──────── TEXTO DO DOCUMENTO ────────

Separei presentes por agregado. Não há papéis a embrulhar. Venho desaderindo desse desperdício há algum tempo. Ficar com o chão cheio de pepéis e laços parece-me um nonsense de um tempo cheio de irracionalidades. Ultimamente já era na base do combate à ineficiência. Era abrir e logo alguém diligentemente colocava papéis num dos sacos maiores para se levar a seguir para o lixo. 

Este ano radicalizei, deixei-me disso em absoluto: não há papéis. Aliás, não se diz 'fazer figura de papel de embrulho'? Coisa a evitar, portanto. Pelo que me toca: nada. Mesmo os sacos onde as coisas estão a granel são reduzidos e tanta escassez também está a ser um bocado demais. Quando compro, trago os sacos mínimos indispensáveis e agora, a separar, faltam-me. Como não trouxe sacos da outra casa, agora foi uma dificuldade. Para resolver, maximizo a utilização dos sacos. Mas não é fácil acomodar presentes, por agregado, no mesmo saco. A minha filha, quando eu lhe disse que não há embrulhos, protestou, diz que faz parte, que é todo um conceito. Pois para mim não. Estou cada vez mais minimalista. E é em tudo.

Se já me incomodava gente que falava demais, a voz alta demais, as pessoas que se acham o máximo, se me incomodava o excesso,  agora, então, ainda mais.

Quando penso em como o excesso me incomoda, penso inevitavelmente naquela casa que visitei há algum tempo, uma grande moradia numa grande quinta. O piso térreo estava razoável, boas peças de mobiliário, confortáveis; mas, para meu gosto, o espaço estava um bocado preenchido demais. Agora a cave... A cave era, em espaço, tão grande quanto a casa: enorme. E cheia como um ovo. Difícil descrever, só vendo. Estava dividida em grandes espaços. Cada espaço tinha a sua função. Um era a adega. Esse era o mais normal. Outro espaço era para relógios. Certamente centenas: de parede, de mesa, de pé, de pulso, de bolso, de todos os géneros e de toda a espécie e feitio. Outra era a dos comboios: indescritível. Montes, vales, cidades, carruagens de todos os tipos, máquinas, coisas por montar, embalagens ainda intactas, tintas, materiais para fazer montes e vales. E, de divisão em divisão, uma pessoa ia ficando de queixo caído. Um mundo quase mágico tal a quantidade de raridades e tal a inesperada profusão de tudo. Grandes mesas para se montar coisas em cima, bancadas, estantes. Saí de lá esmagada. Até dormi mal. Dali poderia ser material para várias salas de museu. O meu lado prático só fazia com que eu me interrogasse: mas será possível limpar o pó a isto ou lavar o chão? Parecia-me impossível e, portanto, só pensava que haveria de chegar o dia em que não se conseguiria dar passo ou respirar. Aflorei o assunto mas ele sossegou-me, que, sem portas ou janelas para a rua, só com respiradouros, ali não entrava pó ou sujidade. Não sei. Só sei que quando vejo espaços tão cheios de tanta coisa sinto até algum medo. Por exemplo, se se perder o rasto a alguma coisa como voltar a encontrá-lo? Dá a sensação que as coisas acabarão por devorar as pessoas.

──────── INFORMAÇÃO FORNECIDA ────────

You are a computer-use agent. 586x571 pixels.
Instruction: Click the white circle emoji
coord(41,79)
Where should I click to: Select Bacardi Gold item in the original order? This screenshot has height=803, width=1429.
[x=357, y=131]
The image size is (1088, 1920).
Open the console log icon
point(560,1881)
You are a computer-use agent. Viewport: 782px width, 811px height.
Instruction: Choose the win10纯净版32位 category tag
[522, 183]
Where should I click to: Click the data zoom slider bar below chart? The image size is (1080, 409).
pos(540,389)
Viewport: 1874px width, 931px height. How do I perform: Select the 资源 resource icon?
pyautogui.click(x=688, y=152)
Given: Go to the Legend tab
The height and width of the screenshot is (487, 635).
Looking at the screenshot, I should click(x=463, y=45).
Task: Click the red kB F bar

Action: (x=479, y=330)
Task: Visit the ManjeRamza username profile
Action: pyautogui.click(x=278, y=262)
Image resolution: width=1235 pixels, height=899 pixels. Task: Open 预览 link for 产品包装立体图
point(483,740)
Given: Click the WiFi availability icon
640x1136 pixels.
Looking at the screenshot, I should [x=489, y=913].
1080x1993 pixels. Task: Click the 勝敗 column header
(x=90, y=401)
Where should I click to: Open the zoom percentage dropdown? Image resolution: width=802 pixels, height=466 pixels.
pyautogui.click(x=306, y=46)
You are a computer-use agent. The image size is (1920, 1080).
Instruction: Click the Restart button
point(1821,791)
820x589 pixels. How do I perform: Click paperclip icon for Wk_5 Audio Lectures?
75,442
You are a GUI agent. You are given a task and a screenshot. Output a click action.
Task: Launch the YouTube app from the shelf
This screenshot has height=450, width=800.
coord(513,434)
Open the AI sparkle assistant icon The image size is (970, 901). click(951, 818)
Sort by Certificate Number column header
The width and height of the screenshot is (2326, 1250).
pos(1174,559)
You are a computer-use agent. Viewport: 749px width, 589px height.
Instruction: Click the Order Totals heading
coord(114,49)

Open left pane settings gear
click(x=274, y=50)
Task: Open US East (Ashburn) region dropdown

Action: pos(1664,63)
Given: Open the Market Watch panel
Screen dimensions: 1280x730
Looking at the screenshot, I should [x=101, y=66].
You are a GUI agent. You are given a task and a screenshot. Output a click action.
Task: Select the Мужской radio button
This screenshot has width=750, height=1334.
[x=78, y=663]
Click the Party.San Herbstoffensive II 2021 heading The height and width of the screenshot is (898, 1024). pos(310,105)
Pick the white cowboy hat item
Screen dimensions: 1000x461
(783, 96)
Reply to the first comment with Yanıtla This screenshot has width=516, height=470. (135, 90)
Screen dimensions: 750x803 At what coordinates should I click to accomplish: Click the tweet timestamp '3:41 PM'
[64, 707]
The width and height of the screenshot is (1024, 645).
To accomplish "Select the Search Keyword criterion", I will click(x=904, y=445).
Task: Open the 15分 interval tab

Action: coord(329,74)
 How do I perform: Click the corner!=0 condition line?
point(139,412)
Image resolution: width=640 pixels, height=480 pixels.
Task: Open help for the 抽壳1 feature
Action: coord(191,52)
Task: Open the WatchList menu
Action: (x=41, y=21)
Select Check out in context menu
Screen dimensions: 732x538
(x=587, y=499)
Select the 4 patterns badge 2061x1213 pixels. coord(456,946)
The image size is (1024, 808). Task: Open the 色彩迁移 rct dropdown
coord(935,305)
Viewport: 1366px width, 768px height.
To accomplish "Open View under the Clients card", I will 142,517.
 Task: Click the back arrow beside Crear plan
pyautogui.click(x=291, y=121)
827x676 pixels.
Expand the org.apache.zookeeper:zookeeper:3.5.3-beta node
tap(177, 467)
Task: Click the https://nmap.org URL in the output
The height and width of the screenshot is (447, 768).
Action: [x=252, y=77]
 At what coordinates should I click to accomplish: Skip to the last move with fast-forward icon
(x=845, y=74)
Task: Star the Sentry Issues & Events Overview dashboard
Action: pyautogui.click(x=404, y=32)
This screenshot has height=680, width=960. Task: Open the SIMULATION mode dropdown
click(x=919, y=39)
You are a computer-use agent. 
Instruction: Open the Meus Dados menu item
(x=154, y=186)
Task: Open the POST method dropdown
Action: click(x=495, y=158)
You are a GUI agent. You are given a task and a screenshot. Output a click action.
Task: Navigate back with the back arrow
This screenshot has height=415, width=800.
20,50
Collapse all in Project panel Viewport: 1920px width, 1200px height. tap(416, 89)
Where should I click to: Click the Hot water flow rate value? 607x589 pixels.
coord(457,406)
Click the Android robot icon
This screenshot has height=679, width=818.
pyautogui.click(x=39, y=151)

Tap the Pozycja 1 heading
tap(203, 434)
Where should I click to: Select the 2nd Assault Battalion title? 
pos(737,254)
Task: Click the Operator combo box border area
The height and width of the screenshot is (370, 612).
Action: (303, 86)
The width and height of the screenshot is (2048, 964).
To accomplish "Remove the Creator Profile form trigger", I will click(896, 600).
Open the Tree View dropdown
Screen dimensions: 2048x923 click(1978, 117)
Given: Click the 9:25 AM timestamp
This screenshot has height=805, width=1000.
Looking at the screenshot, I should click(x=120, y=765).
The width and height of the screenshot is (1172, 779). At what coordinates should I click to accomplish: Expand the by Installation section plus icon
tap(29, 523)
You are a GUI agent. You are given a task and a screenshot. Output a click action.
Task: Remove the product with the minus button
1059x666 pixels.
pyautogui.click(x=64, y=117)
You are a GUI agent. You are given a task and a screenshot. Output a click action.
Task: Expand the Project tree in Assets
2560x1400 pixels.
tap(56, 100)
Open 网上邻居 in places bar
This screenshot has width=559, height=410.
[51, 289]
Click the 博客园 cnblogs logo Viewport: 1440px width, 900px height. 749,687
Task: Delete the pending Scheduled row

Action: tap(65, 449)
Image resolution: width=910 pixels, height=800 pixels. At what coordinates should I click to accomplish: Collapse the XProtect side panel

────────

**CONJUNTO DE EXERCÍCIOS**
[1] Transcreva do texto sobre o excesso e o minimalismo tudo o que vai desde "Este ano radicalizei, deixei-me" até "E é em tudo.".
[2] Indique se cada afirmação concorda com o texto sobre o excesso e o minimalismo. Responda sim ou não e cite as palavras do texto que o decidem.
(a) Este ano os presentes não têm papel de embrulho.
(b) A filha concordou com a ausência de embrulhos.
(c) A cave da moradia tinha portas e janelas para a rua.
[3] Prossiga o texto sobre o excesso e o minimalismo a partir da última frase apresentada.

**RESPOSTAS DO EXERCÍCIO**
[1]
Este ano radicalizei, deixei-me disso em absoluto: não há papéis. Aliás, não se diz 'fazer figura de papel de embrulho'? Coisa a evitar, portanto. Pelo que me toca: nada. Mesmo os sacos onde as coisas estão a granel são reduzidos e tanta escassez também está a ser um bocado demais. Quando compro, trago os sacos mínimos indispensáveis e agora, a separar, faltam-me. Como não trouxe sacos da outra casa, agora foi uma dificuldade. Para resolver, maximizo a utilização dos sacos. Mas não é fácil acomodar presentes, por agregado, no mesmo saco. A minha filha, quando eu lhe disse que não há embrulhos, protestou, diz que faz parte, que é todo um conceito. Pois para mim não. Estou cada vez mais minimalista. E é em tudo.

[2]
(a) Sim: "Este ano radicalizei, deixei-me disso em absoluto: não há papéis."
(b) Não: "protestou, diz que faz parte, que é todo um conceito."
(c) Não: "sem portas ou janelas para a rua, só com respiradouros"

[3]
Portanto, voltando aqui às minhas coisas, não há embrulhos, não há desperdício. O pior é quando não há mesmo nada. Comprei um livro para uma pessoa a quem não posso passar-lhe simplesmente o livro para a mão. Felizmente a simpática livreira fez questão me me dar um envelope de papel. O pior é que agora não encontro fita-cola para fechar o envelope (não trouxe da outra casa e aqui ainda não precisei, não comprei) nem tenho nenhum saco onde meter o envelope aberto com o livro lá dentro. Fica mal e o pior é que não sei como resolver.

A minha filha disse que, se é assim, a granel, sem ar de presentes de natal, então que não me esqueça também de manter os preços como geralmente acontece, um clássico. (Esqueço-me de tirar as etiquetas). Fez bem em lembrar pois hoje fui ver, tive que tirar tudo dos sacos, e grande parte tinha mesmo o preço. Acho que já tirei tudo.

Este ano também não fiz as fotografias que ofereço desde sempre a toda a gente. Estão dispersas por três computadores, outras nem devem estar em nenhum (um computador avariou-se, tive que usar um outro e, mais tarde, ainda outro) e também não vou à Fnac para as fazer nem estou virada para as mandar fazer online. Talvez quando tiver mais tempo livre me ocupe disso. Mas é outra coisa: aquelas festas de anos ou momentos de ajuntamento em que nos juntávamos todos este ano não aconteceram. Enquanto uns e outros conversam e riem e brincam, eu cirando na maior transparência e, sem que ninguém dê por mim, vou fotografando. Mas tudo isso é coisa de um outro tempo. 

Tenho saudades. Ando com saudades.

Por exemplo, tenho saudades de passear. Gosto muito de estar em casa mas também gosto muito de passear. Gosto muito do meu país, gosto de andar a descobrir cidades, vilas, aldeias, rios, serras, hotéis, restaurantes, igrejas, jardins, livrarias, cafés. Espero bem que, daqui por um ano, já tenha conseguido fazer alguns passeios, juntar pessoas cá em casa, andarmos juntos a conversar e a rir, sem máscara, sem termos que nos distanciar uns dos outros, poder fotografar a alegria de estarmos juntos.

Ano tramado este. Nem me apetece olhar para as fotografias que tenho feito e que mostram o andar lento do tempo. Flores, árvores, pedras, sombras. E tantas ausências. E uma perda muito grande. E várias outras mais pequenas. Também ano de mudança, de viragem.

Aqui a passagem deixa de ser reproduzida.